## [Prompt]
Filter the listing for lines containing "Wheel".
BEGIN Record excerpts
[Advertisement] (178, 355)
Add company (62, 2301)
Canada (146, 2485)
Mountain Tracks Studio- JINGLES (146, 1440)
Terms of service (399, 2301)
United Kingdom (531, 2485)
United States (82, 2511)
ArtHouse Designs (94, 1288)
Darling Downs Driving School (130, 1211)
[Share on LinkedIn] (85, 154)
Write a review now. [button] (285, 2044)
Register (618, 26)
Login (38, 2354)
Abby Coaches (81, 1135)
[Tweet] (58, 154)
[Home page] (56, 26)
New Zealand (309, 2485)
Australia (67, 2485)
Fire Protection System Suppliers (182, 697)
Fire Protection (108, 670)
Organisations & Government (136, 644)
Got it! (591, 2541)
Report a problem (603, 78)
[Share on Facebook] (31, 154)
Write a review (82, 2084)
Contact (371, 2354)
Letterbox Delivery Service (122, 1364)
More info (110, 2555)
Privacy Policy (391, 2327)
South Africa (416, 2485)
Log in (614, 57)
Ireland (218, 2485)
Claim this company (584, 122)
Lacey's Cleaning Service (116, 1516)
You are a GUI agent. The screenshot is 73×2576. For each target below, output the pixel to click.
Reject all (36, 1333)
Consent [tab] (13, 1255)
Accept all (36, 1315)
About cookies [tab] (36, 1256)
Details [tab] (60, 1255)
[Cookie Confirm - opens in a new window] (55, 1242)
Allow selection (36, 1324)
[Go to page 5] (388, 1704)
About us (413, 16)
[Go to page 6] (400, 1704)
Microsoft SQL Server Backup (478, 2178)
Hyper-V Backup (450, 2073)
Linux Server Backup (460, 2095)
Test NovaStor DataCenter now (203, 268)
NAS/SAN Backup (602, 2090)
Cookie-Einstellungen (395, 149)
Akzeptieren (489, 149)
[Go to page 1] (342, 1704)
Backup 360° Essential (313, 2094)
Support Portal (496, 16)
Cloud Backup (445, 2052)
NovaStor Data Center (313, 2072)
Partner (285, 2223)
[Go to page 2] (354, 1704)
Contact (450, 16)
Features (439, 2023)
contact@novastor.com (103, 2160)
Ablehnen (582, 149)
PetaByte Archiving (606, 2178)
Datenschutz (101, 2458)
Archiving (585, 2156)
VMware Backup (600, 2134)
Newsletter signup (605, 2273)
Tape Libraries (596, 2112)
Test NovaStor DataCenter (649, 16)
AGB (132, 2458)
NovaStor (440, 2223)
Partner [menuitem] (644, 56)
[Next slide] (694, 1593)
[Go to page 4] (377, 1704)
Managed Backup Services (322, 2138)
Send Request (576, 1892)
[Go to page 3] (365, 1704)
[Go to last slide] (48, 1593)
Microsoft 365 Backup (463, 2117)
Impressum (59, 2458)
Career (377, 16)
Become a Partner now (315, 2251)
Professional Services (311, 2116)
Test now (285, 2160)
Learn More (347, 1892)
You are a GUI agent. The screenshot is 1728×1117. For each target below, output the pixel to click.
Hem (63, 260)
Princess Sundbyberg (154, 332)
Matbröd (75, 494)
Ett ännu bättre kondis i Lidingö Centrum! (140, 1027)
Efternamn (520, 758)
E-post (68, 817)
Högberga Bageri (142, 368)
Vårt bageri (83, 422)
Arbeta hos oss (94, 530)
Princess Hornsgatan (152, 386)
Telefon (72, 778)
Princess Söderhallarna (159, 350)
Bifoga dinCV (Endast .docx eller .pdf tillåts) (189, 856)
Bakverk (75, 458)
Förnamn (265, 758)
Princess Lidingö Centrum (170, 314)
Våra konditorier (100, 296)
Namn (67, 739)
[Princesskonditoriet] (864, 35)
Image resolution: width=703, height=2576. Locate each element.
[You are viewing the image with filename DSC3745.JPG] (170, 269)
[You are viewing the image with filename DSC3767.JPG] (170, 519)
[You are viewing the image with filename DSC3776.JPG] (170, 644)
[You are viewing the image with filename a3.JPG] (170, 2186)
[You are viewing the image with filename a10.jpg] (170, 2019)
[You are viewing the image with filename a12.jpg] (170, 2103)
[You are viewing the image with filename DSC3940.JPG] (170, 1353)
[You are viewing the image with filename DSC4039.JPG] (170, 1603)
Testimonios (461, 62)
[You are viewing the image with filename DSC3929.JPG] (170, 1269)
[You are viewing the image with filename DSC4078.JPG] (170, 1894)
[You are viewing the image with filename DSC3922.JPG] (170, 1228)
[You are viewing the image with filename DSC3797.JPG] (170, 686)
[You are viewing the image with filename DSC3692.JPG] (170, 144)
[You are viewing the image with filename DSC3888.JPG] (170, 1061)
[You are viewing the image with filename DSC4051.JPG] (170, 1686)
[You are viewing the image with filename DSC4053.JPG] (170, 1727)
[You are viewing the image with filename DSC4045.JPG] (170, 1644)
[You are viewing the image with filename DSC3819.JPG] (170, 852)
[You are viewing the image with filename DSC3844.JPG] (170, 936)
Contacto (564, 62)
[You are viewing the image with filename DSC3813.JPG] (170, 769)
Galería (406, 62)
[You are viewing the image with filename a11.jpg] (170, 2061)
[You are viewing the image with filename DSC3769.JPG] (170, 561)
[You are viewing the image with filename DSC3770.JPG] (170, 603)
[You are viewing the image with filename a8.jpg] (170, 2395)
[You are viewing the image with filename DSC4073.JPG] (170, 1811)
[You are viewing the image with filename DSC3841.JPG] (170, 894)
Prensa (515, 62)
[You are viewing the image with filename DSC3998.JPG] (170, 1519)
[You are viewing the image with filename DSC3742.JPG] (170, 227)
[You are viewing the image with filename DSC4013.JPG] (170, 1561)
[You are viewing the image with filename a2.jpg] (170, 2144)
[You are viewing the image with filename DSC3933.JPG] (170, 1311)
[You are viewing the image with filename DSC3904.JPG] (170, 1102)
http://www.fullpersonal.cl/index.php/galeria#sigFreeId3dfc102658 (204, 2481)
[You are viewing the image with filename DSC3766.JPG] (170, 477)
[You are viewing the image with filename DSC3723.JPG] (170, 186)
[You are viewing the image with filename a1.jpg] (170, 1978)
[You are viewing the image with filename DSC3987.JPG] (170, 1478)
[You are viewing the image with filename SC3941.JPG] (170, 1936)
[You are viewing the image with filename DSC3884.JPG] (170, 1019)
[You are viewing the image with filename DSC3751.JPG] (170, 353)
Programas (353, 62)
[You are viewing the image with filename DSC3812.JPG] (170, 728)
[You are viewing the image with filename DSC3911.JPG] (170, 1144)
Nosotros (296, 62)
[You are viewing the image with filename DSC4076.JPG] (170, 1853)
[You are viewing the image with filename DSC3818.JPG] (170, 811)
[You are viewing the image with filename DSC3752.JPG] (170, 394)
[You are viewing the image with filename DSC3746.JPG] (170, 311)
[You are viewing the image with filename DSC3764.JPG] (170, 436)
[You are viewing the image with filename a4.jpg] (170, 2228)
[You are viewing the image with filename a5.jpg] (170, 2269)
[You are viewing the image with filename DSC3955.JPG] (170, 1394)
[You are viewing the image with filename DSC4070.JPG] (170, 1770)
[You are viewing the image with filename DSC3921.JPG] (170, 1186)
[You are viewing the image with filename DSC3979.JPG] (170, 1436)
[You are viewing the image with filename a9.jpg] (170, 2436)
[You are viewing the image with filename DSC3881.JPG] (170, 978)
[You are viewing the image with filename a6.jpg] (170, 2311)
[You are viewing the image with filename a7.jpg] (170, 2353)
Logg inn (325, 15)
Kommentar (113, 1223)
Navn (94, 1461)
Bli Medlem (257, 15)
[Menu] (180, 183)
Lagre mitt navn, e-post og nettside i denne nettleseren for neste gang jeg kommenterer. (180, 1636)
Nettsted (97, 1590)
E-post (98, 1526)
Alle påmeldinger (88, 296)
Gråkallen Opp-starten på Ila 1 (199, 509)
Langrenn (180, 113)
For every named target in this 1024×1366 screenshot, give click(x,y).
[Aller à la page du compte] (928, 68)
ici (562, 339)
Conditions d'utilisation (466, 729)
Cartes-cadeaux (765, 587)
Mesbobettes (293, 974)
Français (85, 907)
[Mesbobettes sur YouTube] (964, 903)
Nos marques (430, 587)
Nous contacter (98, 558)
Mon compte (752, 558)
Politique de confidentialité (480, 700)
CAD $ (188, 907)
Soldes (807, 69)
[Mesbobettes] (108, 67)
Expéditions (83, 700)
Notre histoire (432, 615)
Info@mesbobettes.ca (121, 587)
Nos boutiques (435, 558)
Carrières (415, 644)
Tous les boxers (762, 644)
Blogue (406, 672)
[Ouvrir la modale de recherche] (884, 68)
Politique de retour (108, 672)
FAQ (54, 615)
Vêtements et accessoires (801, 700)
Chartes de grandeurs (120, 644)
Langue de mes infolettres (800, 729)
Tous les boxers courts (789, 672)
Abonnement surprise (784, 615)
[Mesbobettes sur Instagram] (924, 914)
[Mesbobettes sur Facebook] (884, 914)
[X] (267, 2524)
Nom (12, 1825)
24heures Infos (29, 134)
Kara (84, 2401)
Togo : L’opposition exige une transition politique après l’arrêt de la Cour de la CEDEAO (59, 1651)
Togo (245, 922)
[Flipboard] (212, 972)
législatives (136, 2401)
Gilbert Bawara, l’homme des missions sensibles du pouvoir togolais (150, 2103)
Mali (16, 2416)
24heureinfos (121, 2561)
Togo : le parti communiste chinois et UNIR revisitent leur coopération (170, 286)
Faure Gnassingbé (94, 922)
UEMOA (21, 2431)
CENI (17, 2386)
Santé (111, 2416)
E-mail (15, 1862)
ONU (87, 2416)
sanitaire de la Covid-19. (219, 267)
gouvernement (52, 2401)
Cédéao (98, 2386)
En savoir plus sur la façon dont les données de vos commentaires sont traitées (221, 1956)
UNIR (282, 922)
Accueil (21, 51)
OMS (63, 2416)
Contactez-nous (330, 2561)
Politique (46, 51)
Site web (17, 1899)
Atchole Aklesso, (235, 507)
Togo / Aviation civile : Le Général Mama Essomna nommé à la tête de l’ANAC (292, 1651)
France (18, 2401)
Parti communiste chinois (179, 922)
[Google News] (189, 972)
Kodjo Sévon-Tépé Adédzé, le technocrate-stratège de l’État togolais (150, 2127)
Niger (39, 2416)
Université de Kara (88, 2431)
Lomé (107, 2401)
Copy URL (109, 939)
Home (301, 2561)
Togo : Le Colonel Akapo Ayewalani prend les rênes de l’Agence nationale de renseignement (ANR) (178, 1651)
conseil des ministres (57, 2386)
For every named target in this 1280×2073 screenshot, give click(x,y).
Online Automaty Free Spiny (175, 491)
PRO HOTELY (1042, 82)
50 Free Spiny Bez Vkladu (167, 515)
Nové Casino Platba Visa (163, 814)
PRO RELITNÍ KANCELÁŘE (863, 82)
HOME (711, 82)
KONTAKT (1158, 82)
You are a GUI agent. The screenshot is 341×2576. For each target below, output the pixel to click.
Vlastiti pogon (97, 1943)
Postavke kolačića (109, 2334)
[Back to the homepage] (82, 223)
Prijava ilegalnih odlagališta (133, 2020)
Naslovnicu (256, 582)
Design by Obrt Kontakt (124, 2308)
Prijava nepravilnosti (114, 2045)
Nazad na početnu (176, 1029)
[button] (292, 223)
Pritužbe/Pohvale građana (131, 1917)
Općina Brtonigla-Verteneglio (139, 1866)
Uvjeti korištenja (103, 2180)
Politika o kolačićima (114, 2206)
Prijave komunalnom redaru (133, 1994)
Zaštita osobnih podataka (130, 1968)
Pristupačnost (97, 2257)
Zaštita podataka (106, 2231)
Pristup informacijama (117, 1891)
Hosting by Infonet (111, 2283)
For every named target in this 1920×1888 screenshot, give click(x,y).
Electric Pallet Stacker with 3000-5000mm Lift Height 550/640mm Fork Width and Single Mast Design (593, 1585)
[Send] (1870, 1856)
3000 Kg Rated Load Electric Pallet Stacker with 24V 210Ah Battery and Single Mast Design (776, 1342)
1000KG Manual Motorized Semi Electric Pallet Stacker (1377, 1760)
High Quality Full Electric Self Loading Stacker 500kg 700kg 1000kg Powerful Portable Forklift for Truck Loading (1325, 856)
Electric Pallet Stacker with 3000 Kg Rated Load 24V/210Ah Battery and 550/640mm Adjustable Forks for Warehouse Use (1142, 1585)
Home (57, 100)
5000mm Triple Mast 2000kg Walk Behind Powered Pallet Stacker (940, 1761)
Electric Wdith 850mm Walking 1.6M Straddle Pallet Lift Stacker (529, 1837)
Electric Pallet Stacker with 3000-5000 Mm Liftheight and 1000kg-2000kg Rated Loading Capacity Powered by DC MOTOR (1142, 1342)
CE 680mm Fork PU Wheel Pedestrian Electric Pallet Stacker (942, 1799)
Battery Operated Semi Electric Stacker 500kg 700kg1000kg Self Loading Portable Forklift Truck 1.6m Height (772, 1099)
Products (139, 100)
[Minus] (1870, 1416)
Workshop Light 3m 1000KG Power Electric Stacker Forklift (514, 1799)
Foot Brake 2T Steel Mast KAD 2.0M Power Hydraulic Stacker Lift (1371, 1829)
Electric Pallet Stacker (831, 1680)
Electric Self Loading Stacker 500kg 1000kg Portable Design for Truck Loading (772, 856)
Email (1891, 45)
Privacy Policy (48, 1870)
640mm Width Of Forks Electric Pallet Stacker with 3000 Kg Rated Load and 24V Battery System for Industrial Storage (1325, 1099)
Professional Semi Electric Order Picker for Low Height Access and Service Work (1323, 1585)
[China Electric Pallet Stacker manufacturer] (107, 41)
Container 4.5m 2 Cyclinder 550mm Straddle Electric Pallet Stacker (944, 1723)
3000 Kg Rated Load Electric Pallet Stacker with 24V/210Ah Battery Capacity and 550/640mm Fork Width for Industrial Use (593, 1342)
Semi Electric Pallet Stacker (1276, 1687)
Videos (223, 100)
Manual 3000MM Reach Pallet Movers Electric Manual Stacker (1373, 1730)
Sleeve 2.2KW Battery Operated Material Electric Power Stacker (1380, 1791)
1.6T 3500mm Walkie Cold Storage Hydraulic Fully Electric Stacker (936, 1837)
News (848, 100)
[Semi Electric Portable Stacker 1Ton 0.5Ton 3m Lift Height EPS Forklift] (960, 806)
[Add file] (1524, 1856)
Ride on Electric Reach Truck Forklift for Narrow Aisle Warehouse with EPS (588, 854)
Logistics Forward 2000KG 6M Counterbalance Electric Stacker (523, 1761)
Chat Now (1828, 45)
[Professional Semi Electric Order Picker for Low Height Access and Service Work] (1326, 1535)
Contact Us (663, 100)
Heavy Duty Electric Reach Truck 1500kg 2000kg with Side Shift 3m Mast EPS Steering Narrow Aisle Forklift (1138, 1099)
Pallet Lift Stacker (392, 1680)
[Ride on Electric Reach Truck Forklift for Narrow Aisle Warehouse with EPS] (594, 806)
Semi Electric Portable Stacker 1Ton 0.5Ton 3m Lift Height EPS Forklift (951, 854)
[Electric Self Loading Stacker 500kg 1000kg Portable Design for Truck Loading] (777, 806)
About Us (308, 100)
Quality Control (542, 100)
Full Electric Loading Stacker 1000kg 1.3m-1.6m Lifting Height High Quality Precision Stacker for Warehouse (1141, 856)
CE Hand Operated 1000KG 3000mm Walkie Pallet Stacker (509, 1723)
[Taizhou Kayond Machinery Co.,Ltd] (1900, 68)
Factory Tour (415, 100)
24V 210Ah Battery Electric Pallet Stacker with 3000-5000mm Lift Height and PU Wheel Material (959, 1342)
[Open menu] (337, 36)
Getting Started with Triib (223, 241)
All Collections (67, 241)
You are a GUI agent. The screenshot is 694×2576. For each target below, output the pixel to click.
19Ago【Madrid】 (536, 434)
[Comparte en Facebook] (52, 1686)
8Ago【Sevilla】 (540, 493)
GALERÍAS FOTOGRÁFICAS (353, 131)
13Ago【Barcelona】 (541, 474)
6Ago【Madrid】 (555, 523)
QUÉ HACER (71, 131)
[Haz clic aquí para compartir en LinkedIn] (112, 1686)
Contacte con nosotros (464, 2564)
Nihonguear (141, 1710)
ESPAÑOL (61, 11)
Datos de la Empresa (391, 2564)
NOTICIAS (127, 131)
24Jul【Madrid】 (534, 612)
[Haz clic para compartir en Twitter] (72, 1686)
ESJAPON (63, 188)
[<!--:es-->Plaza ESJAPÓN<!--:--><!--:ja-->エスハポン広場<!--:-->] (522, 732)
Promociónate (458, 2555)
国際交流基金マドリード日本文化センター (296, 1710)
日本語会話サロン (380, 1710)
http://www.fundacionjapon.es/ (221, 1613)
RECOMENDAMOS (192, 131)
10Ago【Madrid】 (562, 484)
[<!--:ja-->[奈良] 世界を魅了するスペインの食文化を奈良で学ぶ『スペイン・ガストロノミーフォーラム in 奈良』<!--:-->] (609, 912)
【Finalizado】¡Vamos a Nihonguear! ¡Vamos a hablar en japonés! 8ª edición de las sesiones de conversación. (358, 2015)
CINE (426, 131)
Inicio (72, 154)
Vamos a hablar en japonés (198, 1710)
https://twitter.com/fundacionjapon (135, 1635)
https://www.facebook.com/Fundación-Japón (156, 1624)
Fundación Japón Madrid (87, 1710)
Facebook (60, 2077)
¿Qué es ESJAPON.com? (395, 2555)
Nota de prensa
END Record excerpts
## [Response to the task]
CE 680mm Fork PU Wheel Pedestrian Electric Pallet Stacker (942, 1799)
24V 210Ah Battery Electric Pallet Stacker with 3000-5000mm Lift Height and PU Wheel Material (959, 1342)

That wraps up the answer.